The story of Eliza
Eliza has two rare conditions, Beckwith Wiedemann Syndrome and Metopic Craniosynostosis. Eliza’s story began when the midwife noticed Eliza had an abnormally large and long tongue and her right leg measured longer than her left. Paediatricians were called to look at her and they told me they thought she had Beckwith Wiedemann Syndrome but they would run a genetic test for this.
We waited months for the result and it came back negative. I learnt that 20% of children with Beckwith Wiedemann Syndrome actually have a negative blood genetics result due to a phenomenon called “mosaicsm”. Mosaicsm is where not all cells in the body have the abnormal genetic change, and in some children with Beckwith Wiedemann Syndrome the genetic abnormality may only be found in the tissue of the affected area. Therefore, many children have a negative genetic blood result and may only find the genetic cause if they undergo a tongue reduction and the tissue is tested, or if the child develops a tumour associated with the condition the tissue of the tumour shows a positive result. This is a big barrier to these children getting a diagnosis as they have to meet a clinical criteria for the diagnosis and often doctors and geneticists do not understand this. They also don’t understand BWS because it is a spectrum condition and some children can present incredibly mildly but still have the condition. The diagnosis is significant because children with Beckwith Wiedemann Syndrome are at a higher risk of developing childhood cancer, most notably wilms tumour and hepatoblastoma.

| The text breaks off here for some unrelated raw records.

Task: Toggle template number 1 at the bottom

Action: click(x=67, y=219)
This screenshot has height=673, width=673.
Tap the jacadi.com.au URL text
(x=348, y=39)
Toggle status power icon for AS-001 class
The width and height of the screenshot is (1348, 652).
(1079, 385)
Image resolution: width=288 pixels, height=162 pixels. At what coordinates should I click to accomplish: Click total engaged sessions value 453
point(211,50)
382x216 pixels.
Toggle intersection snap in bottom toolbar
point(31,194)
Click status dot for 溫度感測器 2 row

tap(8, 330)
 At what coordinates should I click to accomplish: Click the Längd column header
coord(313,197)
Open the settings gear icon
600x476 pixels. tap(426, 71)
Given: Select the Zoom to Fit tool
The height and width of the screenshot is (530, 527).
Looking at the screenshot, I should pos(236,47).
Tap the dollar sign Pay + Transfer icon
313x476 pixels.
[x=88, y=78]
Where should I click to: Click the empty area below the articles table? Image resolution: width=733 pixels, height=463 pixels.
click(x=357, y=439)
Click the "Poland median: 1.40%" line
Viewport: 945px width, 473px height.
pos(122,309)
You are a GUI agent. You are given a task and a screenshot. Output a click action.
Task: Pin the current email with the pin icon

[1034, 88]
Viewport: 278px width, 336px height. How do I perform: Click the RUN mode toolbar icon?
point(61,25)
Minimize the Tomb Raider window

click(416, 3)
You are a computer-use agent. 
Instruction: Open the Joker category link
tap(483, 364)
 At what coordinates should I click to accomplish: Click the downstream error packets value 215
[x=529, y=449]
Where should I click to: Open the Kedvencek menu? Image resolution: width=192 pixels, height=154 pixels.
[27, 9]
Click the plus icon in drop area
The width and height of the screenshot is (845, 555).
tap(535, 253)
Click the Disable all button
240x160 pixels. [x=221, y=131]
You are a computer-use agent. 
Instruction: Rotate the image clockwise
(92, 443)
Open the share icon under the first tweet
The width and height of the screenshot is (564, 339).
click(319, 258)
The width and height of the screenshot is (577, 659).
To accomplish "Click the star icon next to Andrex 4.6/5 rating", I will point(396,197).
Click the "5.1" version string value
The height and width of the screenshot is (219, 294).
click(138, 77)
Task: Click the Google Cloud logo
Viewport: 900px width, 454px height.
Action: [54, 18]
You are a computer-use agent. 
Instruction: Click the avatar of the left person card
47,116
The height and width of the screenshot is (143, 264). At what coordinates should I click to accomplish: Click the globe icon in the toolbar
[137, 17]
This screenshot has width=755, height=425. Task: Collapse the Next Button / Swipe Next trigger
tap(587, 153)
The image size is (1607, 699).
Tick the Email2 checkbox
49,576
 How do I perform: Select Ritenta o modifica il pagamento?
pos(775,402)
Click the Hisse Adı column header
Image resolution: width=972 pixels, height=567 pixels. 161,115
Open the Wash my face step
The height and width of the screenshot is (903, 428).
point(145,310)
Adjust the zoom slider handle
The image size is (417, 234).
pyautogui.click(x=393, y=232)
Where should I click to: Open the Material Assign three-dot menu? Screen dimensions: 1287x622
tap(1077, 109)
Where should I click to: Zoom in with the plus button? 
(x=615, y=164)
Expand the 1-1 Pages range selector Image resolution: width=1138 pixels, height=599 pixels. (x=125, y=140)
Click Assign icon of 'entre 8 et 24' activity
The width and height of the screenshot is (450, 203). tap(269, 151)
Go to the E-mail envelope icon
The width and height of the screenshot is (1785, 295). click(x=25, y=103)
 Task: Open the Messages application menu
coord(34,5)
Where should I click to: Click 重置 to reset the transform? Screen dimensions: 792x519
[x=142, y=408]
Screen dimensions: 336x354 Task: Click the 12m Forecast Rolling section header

A diagnosis allows a child with BWS to get regular cancer screenings every 3 months until they are 8 years old, even in children who have mosaic BWS and have a clinical diagnosis. Having mosaic BWS does not mean their risk of getting cancer is lower.
We were lucky to see a geneticist who diagnosed her and this enabled her to get the proper care plan needed (regular tumour screenings) and a referral to the macroglossia clinic for her larger tongue. She may need a tongue reduction surgery, as do many children who have macroglossia caused by BWS.
What is Beckwith Wiedemann Syndrome?
BWS is a congenital overgrowth condition which also increases a child’s risk of childhood cancer. Lots of BWS children tend to be larger than their peers but rapid growth slows down once they reach 8 years old. Most children with BWS have macroglossia (an enlarged tongue), however there are a wide range of clinical features and every child presents differently. BWS is a spectrum where every child looks different and has their own set if clinical features, much like how autism is a spectrum and no two people with autism are impacted the same way. Some children may have many features and others just one or two subtle features. For Eliza, she has macroglossia and a leg length discrepancy as well as a subtle muscle girth difference which is also common in BWS and a stork bite birth mark which is associated with the condition. However, other features can include midline abdominal wall defects, low blood sugar at birth or in the neonatal period, creases or pits in the ears and being born premature or large for gestational age.
The diagnosis felt incredibly scary because all I could focus on was that my baby was at and increased risk of getting cancer. We had quite a difficulty getting the diagnosis as nobody seemed to understand the phenomenon of mosaicsm and I was terrified she would be misdiagnosed and miss those important cancer screenings. However, we are in a much better place now as she is under a specialist team to monitor her tongue and she gets the regular screenings which so far have been all clear. She is a very happy and smiley baby!
Eliza also has Metopic Craniosynostosis, this is where the metopic suture of the skull was fused before she was born. However, Craniosynostosis can occur if any of the sutures of a babies skull fuse too early. Eliza’s Craniosynostosis was missed at birth and we only got the ball rolling when I raised my concern to her paediatrician who doubted that there was anything wrong. I did some thorough research and knew that she had Metopic Craniosynostosis so I asked the GP to refer her to a specialist craniofacial team and a month later she had surgery to remove the fused suture. This surgery now allows her head to grow into a more normal head shape with the help of helmet therapy. Craniosynostosis carries the risk of cranial pressure and surgery can also be done for cosmetic purposes so the child has a normal shaped head.
There are some genetic causes that have been identified for causing Craniosynostosis. However, most children have negative genetic results and it is a bit of a mystery what causes Craniosynostosis.
Eliza had surgery to remove the fused suture of her skull at 4.5 months old. She was a trooper and bounced back so quickly and rocked a head bandage and is now rocking a helmet. If she hadn’t been diagnosed when she was, she would have missed out on the timeframe for having the surgery she had which can only be done when a baby is under 6 months old. An early diagnosis is important so that all treatment options are open.